1.Medium-term (M): 8 to 15 years.

2.Long-term (H): 16 to 25 years.

3.Ultra-long-term (VH): 26 years and beyond.

 

5.SL 105-2007: Specifications for Corrosion Protection of Hydraulic Metal Structures

 

5.3.1 The thickness of the metal coating in metal thermal spraying composite protection systems can refer to Table 5.3.1 for selection.

 

5.3.2 The sealing coating should be compatible with the metal sprayed layer, have lower viscosity, and possess certain corrosion resistance.
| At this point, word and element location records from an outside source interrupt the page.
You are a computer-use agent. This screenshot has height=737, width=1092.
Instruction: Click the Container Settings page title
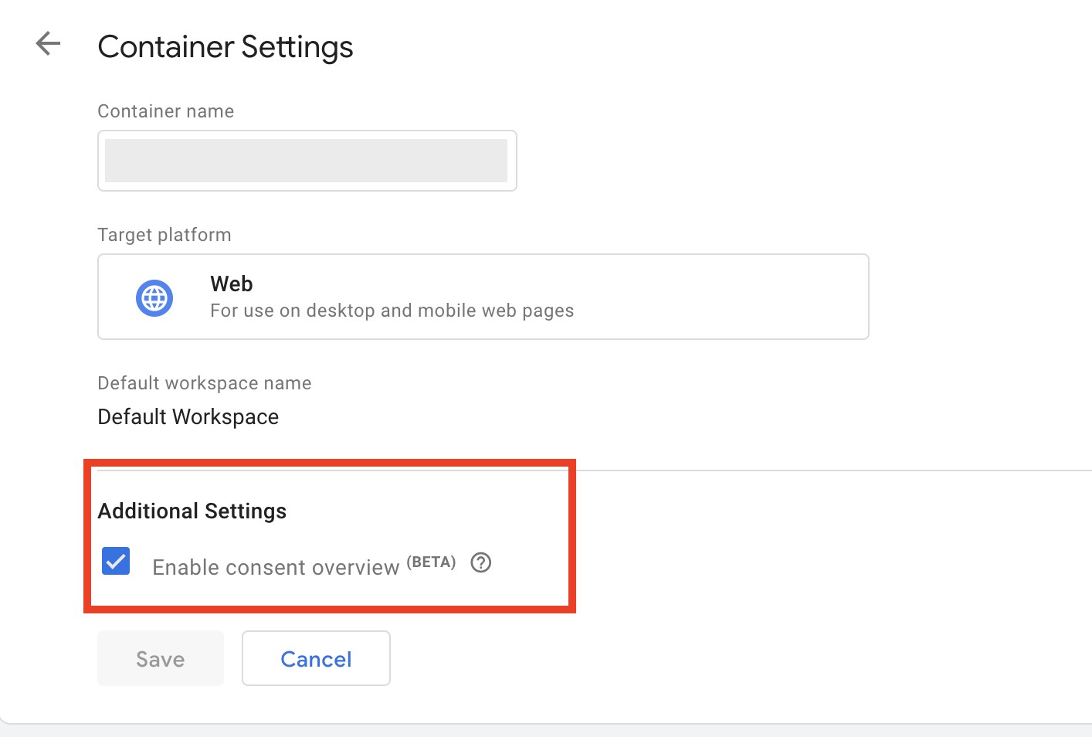226,47
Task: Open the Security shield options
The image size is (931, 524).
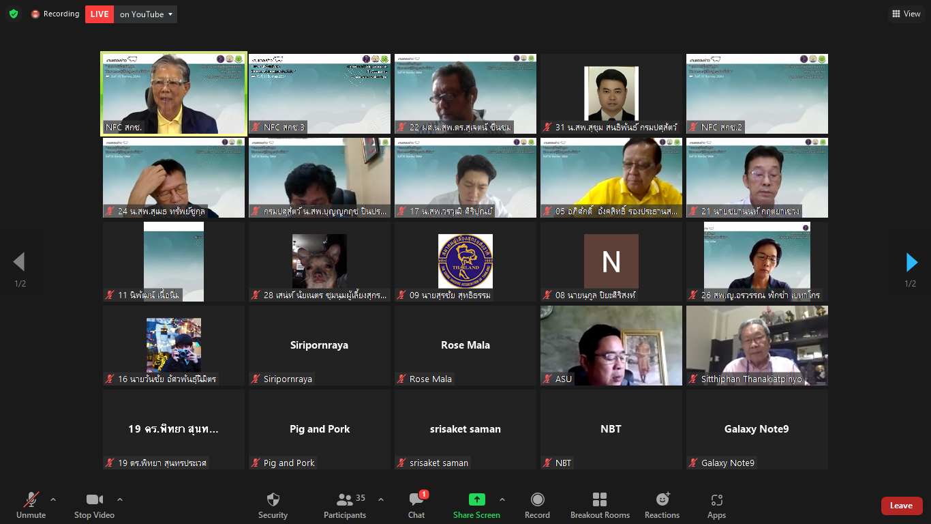Action: coord(273,506)
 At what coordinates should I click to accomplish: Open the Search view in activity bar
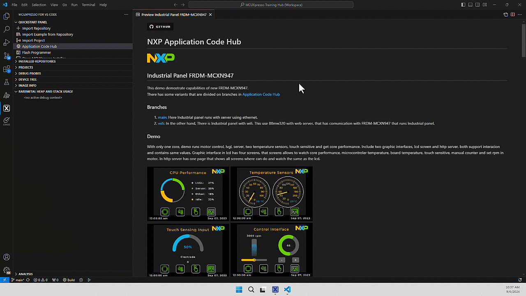pyautogui.click(x=6, y=29)
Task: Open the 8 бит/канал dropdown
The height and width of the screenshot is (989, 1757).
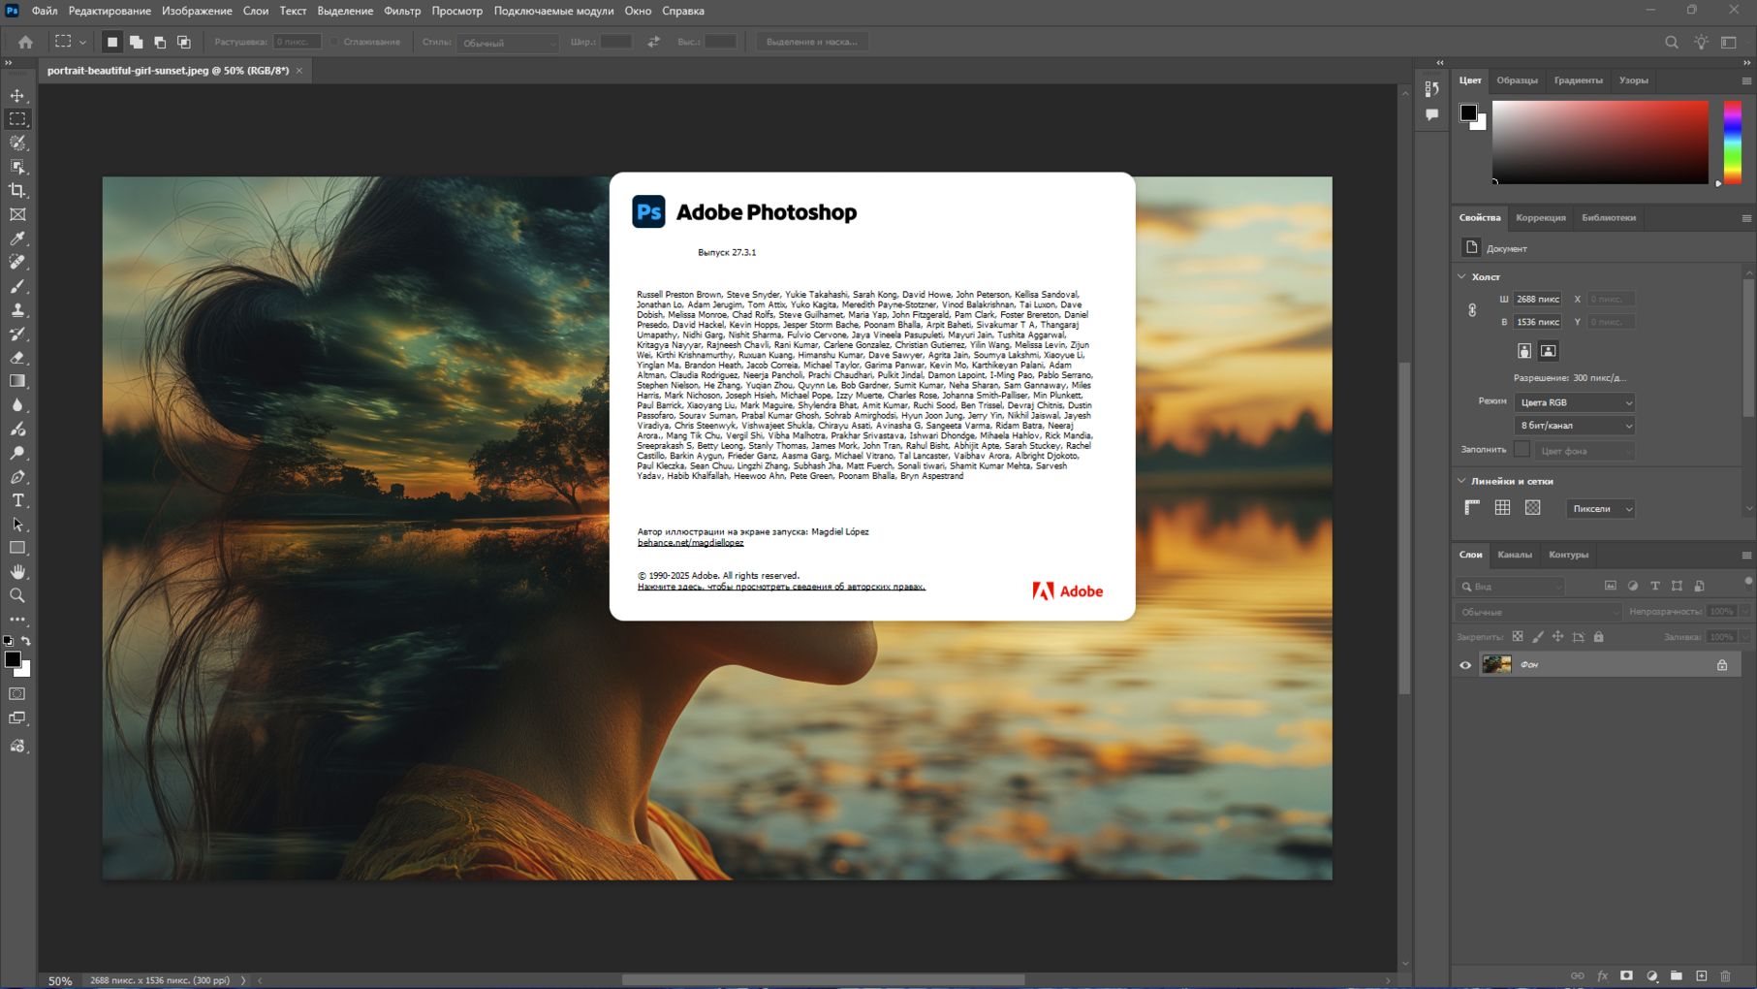Action: 1574,426
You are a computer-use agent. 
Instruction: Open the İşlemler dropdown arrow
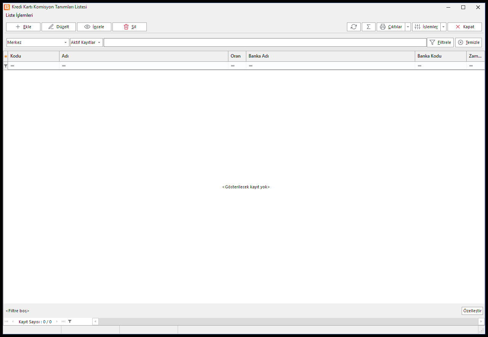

It is advisable to use epoxy sealing coatings; for pH > 7 water environments, phosphating primers may be selected.

 

5.3.3 The type and thickness of intermediate and topcoats should be referenced according to the usage environment.

 

6.JTS153-3-2007: Technical Specifications for Corrosion Protection of Steel Structures in Port Engineering

 

6.1.3 Corrosion protection measures should be determined based on structural location, protection lifespan, construction, maintenance management, safety requirements, and technical-economic benefits, and must comply with the following provisions:

– 6.1.3.2 For the splash zone and water level fluctuation zone, it is advisable to use heavy-duty anti-corrosion coatings or metal thermal spraying layers with a sealing coat for protection; resin mortar or coated organic composite layers, as well as composite corrosion-resistant metal layers, may also be used.

 

– 6.1.3.3 For the submerged zone, cathodic protection can be used in conjunction with coatings or employed independently. When using cathodic protection alone, measures for corrosion protection during the construction phase should be considered.